Anna Netrebko opens the season in L'Elisir d'Amore.
Photo by Nick Heavican © 2012 The Metropolitan Opera.
Another possibility: General Manager Peter Gelb is experimenting with William Gibson's concept of "anti-marketing", releasing the schedule in the worst possible way to create the maximum amount of Twitter/Tumblr traffic over the weekend. And maybe then he'll fly to London in search of a bespoke denim jacket.

It's also possible that doing the season announcement this way was the Met's way of hoping that no-one would notice their DRACONIAN NEW SUBSCRIPTION POLICIES. Read more about them here.

Looking at the slate of 28 operas, counting Der Ring des Nibelungen and this year's "family" (English-language, edited) version of The Barber of Seville, the reason might just be that this year's schedule isn't all that exciting. 

Oh, well. Here's the list. And here's the season brochure.

New Productions:
The Met offers SEVEN new productions this year.

The season opens with the Sept. 24 premiere of Bartlett Sher's L'Elisir d'Amore. This is the Broadway director's fourth show to premiere during the Gelb administration. Mr. Sher's version of the opera will star Anna Netrebko as Adina and Matthew Polenzani as the smitten Nemorino. No word on whether the smashed pumpkins of The Barber of Seville will be matched by an onstage grape-stomping.

Tattooed love god: Simon Keenlyside is Prospero in The Tempest.
Photo by Anne Deniau © 2012 The Metropolitan Opera.
On Oct. 23 the Met returns to the...ahem...enchanted island with The Tempest by British composer Thomas Adès. The good news: this will have more to do with Shakespeare than last season's baroque confection. Simon Keenlyside takes the role of Prospero and the fabulous Isabel Leonard is Miranda. The bad: the staging is by Robert Lepage, who (at six operas) has now done more works onstage at the Met than Mr. Sher. Word is that "the machine" will not be involved.

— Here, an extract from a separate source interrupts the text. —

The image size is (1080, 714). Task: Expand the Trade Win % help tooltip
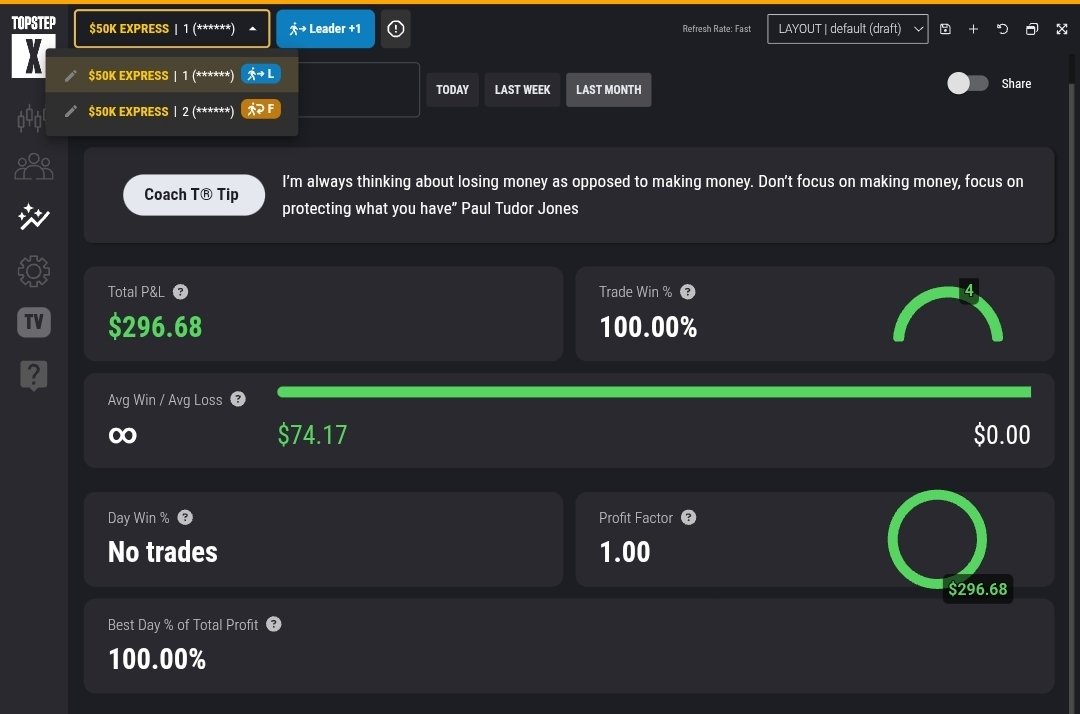click(687, 292)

Nov. 8 is the opening of the company's new Un Ballo in Maschera which moves the action of Verdi's Swedish court drama back to Boston, Massachusetts (as per the censors' direction at the opera's premiere in 1859.) The production is by modernist/revisionist David Alden (whose twin brother Christopher is directing the City Opera's ongoing cycle of Mozart/da Ponte operas.) We expect the assassination to take place in Boston's Public Garden following the Patriots' second Super Bowl loss to the New York Giants. Or something. More details to come.

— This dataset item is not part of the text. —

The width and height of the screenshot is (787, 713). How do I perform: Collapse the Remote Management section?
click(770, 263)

On New Year's Eve, the Met unveils its new staging of Donizetti's Maria Stuarda by David McVicar, with the mighty Joyce DiDonato as Mary, Queen of Scots. This is the Met's second installment of Donizetti's "Three Queens" trilogy, which is like the Ring Cycle with better arias and more decapitations. Anna Bolena was staged last year. Roberto Devereux is planned, but I'm not supposed to tell you that.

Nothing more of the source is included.